Boback, who says he’s working with a U.S. government investigation into possible peer-to-peer sources for WikiLeaks, says that he saw downloads of documents that later were posted to WikiLeaks from other countries too, both “in the U.S. and across Europe.” ”Many of the searches are in Sweden, many are outside,” adds Boback. “It’s hard for us to say that any IP address was WikiLeaks.
And then there’s the Occam’s Razor thing, which should have raised some questions from editors somewhere along the way:
Still, WikiLeaks’ latest bombshells, like the military documents and State Department cables allegedly leaked by Bradley Manning and the upcoming list of tax-sheltered Julius Baer clients in Switzerland, seem to have been the product of traditional whistleblowing, not hacking.
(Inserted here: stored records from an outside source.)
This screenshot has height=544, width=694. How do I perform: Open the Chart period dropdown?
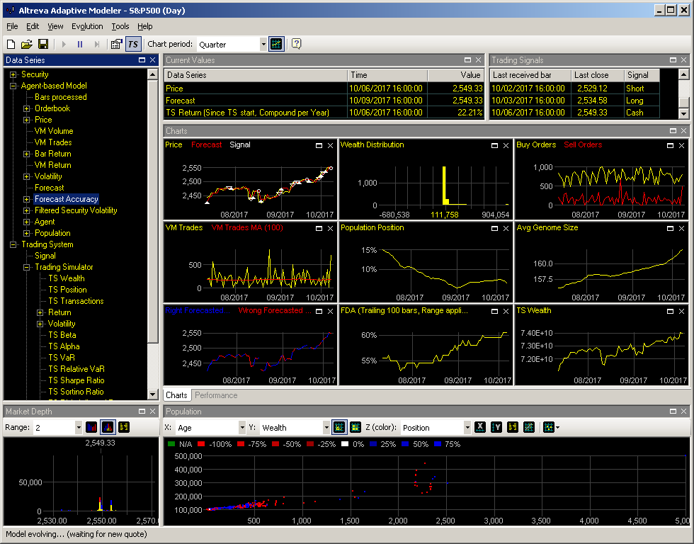tap(263, 44)
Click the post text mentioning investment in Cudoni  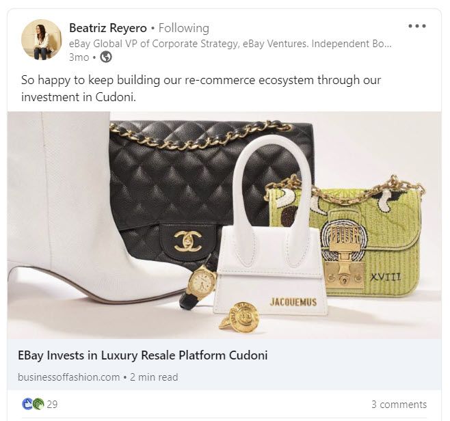(201, 88)
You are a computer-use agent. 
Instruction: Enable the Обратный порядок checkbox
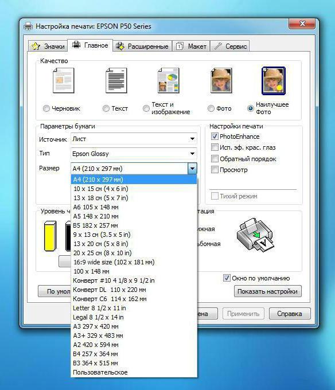tap(215, 159)
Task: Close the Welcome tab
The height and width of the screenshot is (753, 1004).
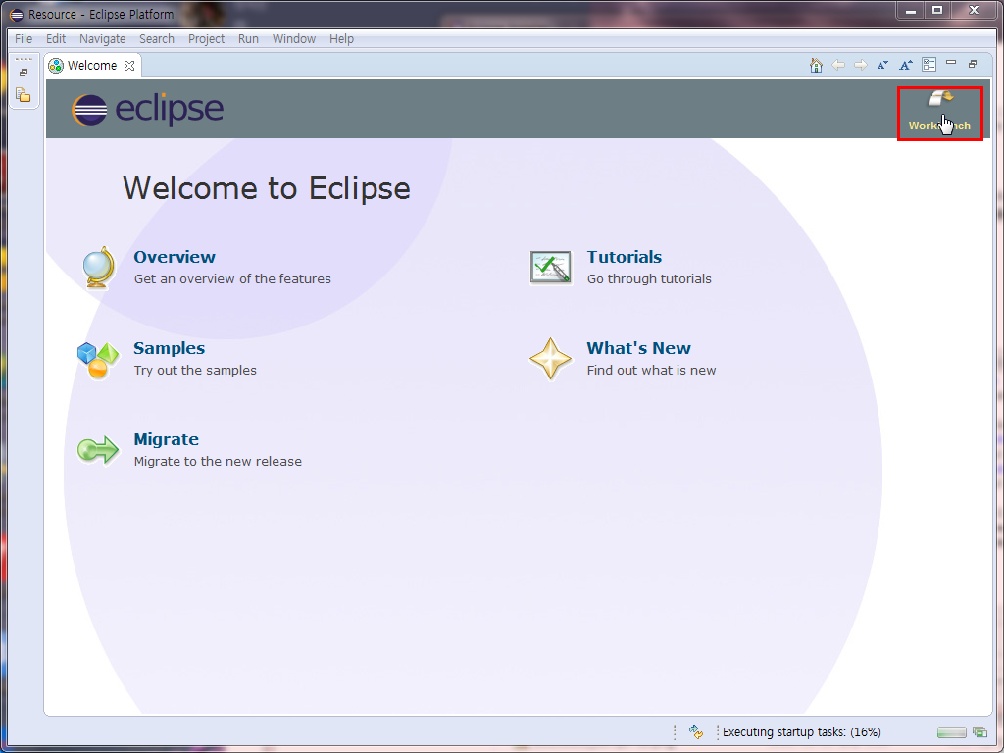Action: pos(129,66)
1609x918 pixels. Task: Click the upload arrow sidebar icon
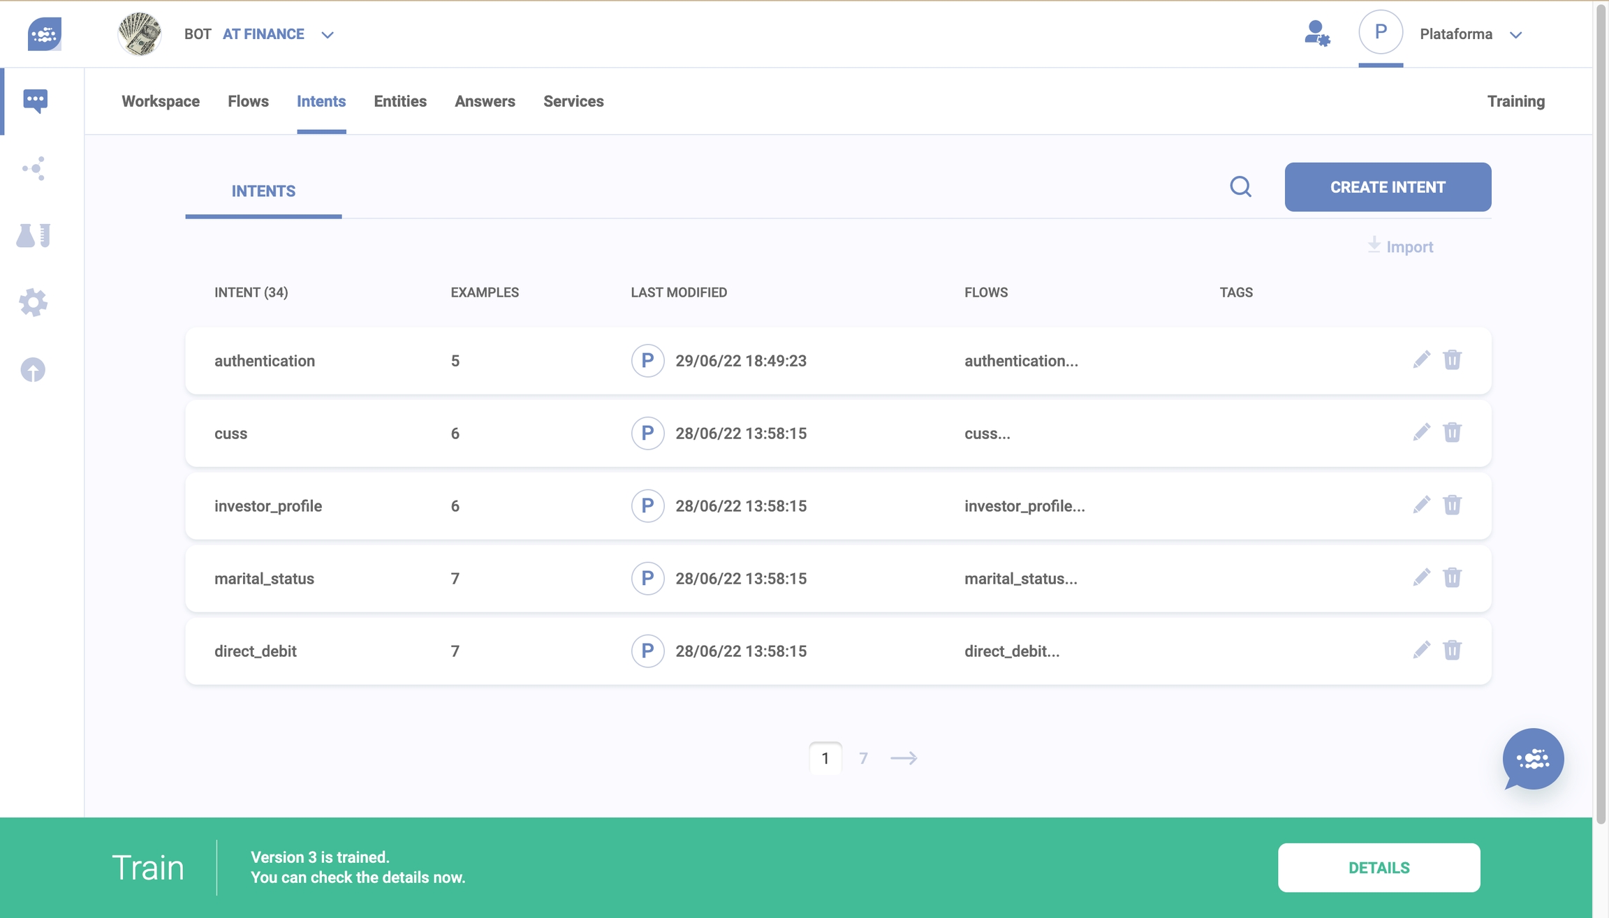coord(33,369)
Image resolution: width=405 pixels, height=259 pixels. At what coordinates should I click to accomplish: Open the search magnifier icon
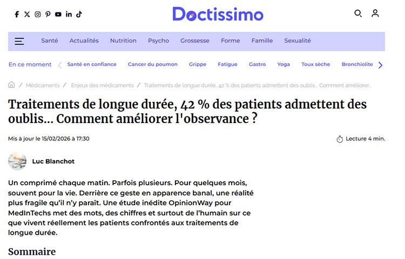[358, 13]
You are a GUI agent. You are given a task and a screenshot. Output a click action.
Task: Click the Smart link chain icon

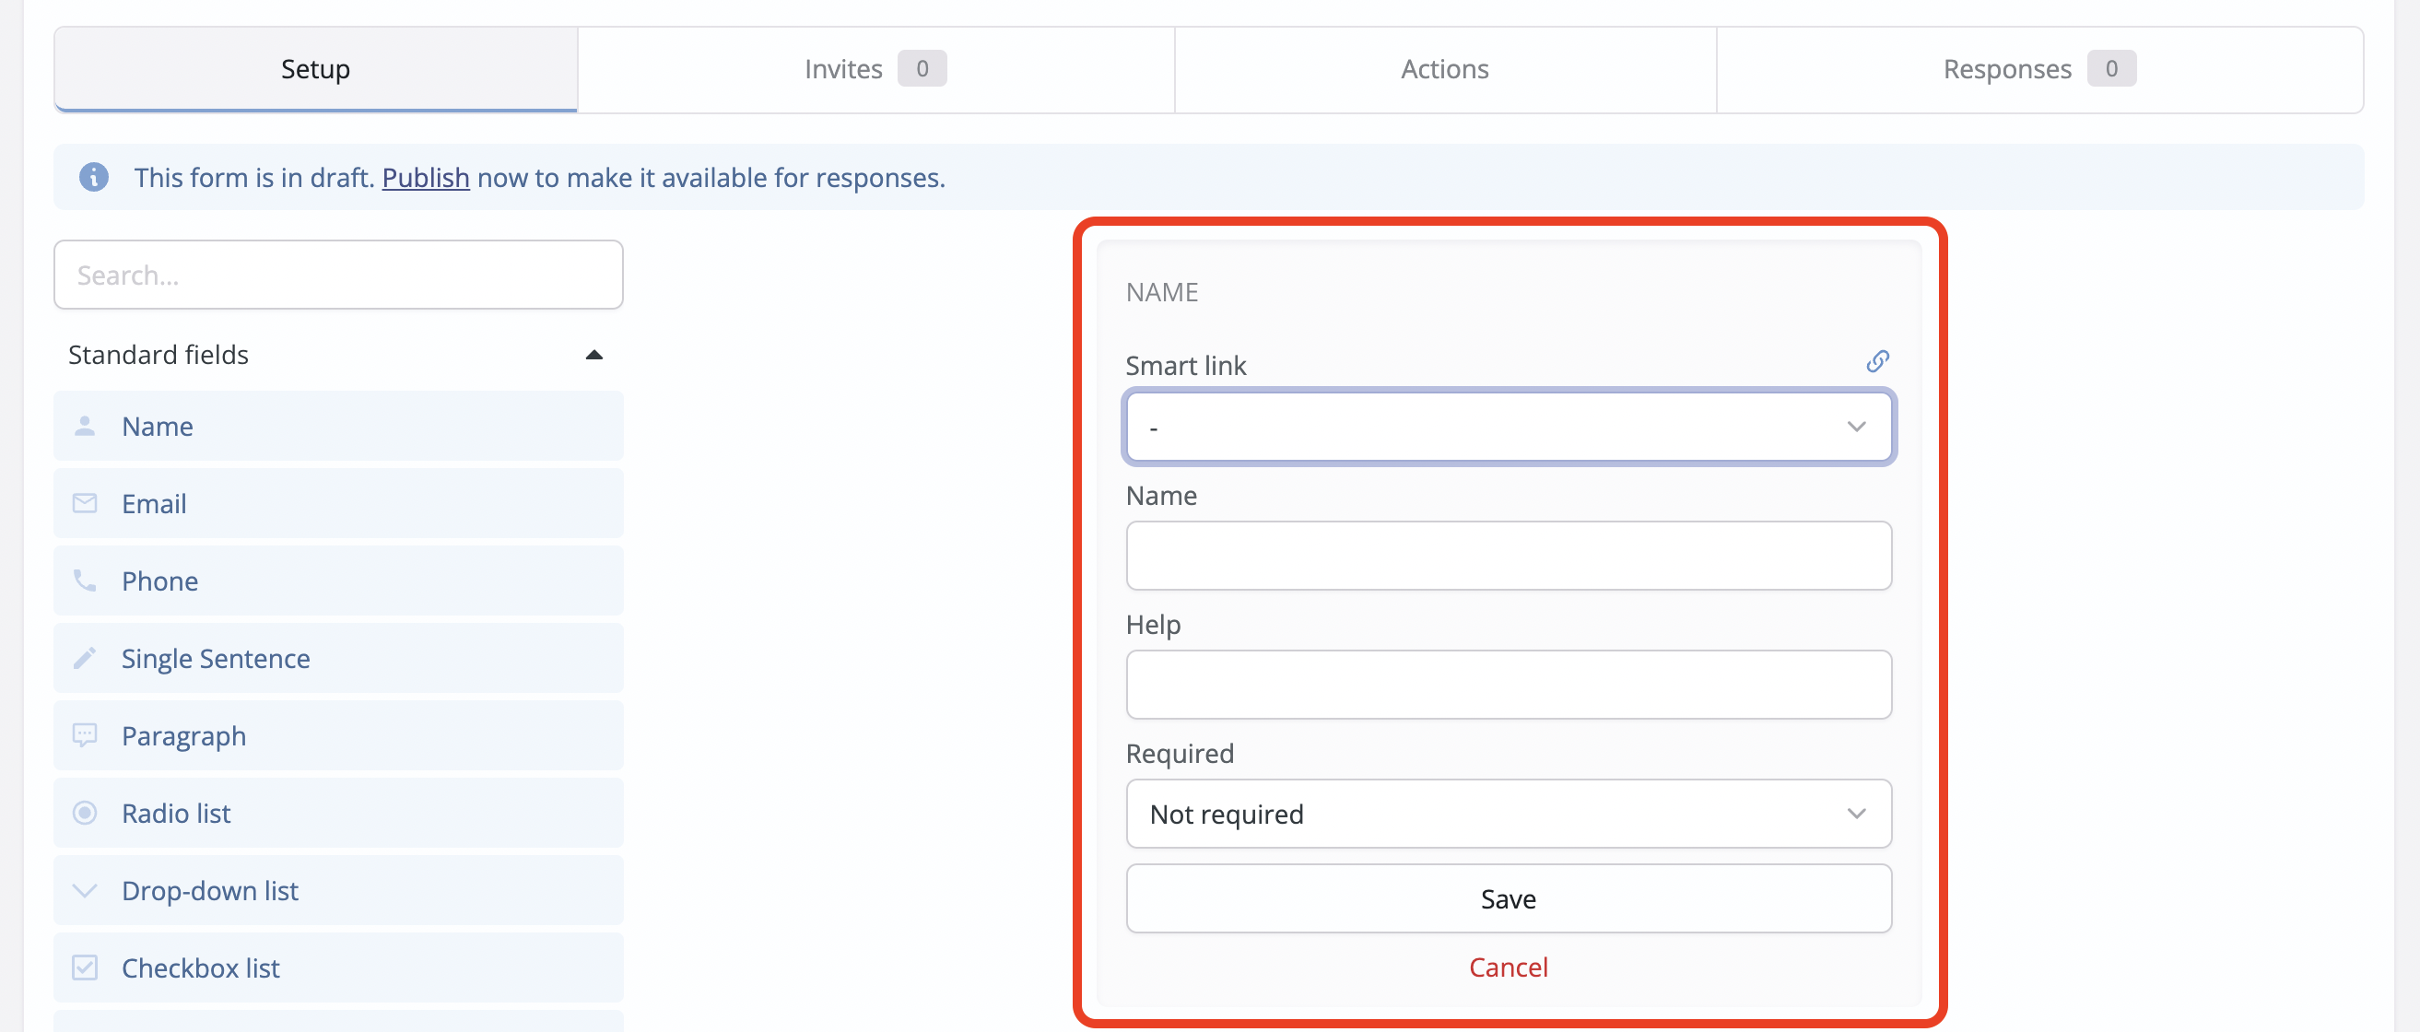(1876, 362)
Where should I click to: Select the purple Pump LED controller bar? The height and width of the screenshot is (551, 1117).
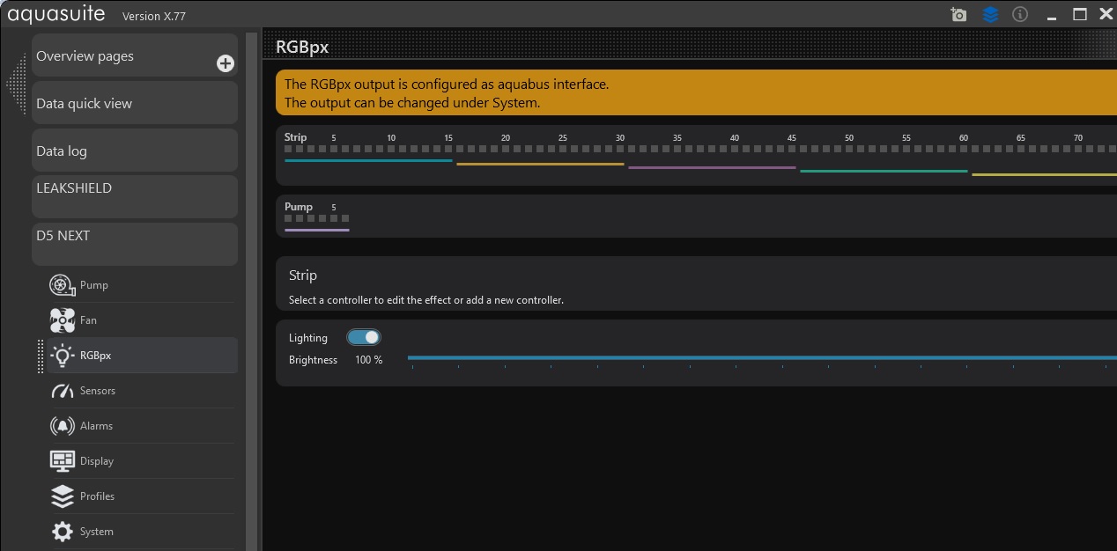(x=317, y=230)
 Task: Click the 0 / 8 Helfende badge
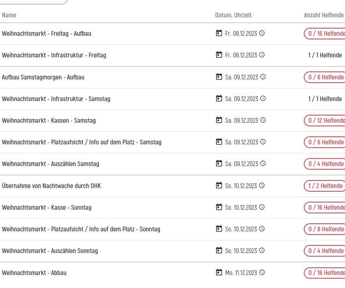tap(324, 229)
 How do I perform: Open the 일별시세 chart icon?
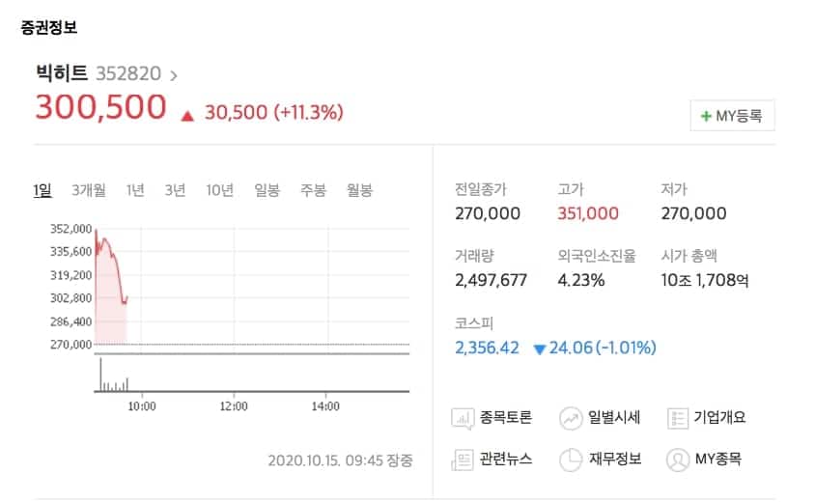coord(571,418)
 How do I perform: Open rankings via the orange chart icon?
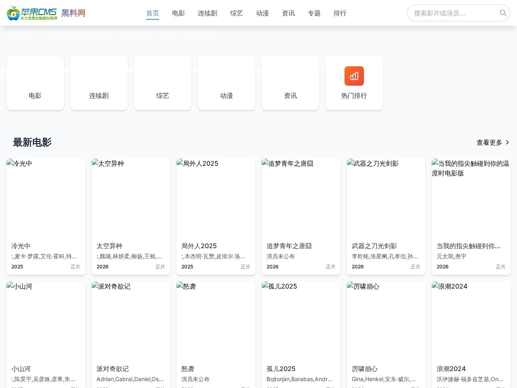tap(354, 76)
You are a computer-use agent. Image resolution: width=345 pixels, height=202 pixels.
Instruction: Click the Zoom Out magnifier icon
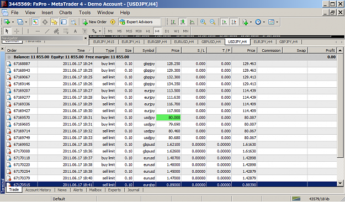click(x=213, y=22)
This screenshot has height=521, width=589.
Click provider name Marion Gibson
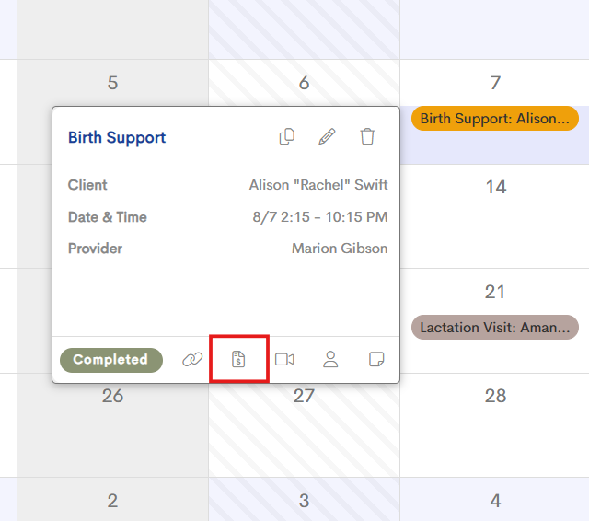(x=340, y=249)
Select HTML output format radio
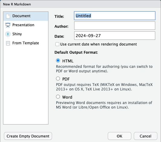161x142 pixels. 58,61
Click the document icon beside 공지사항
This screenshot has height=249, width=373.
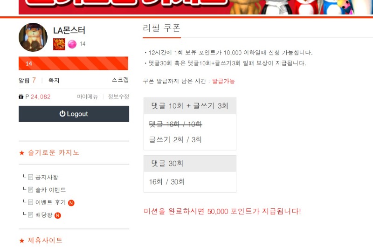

Part of what has made WikiLeaks so much more effective than traditional hacking efforts, after all, is that whistleblowers with privileged accounts within computer networks are a far more efficient source of embarrassing data than hacking techniques such as random searches of filesharing networks. As Assange reminded me when we spoke in November: “Insiders know where the bodies are.”
The unfortunate bottom line is that it seems the press feels freer to go aggressively after enemies of the state, even if they’re helping it do its job informing the people about what their state is doing in their name.
Would this kind of journalism have passed the smell test if it weren’t about Wikileaks? I highly doubt it.
Bloomberg and BusinessWeek shouldn’t have run with this one. It looks for all the world that they may (to borrow a word) have published a smear.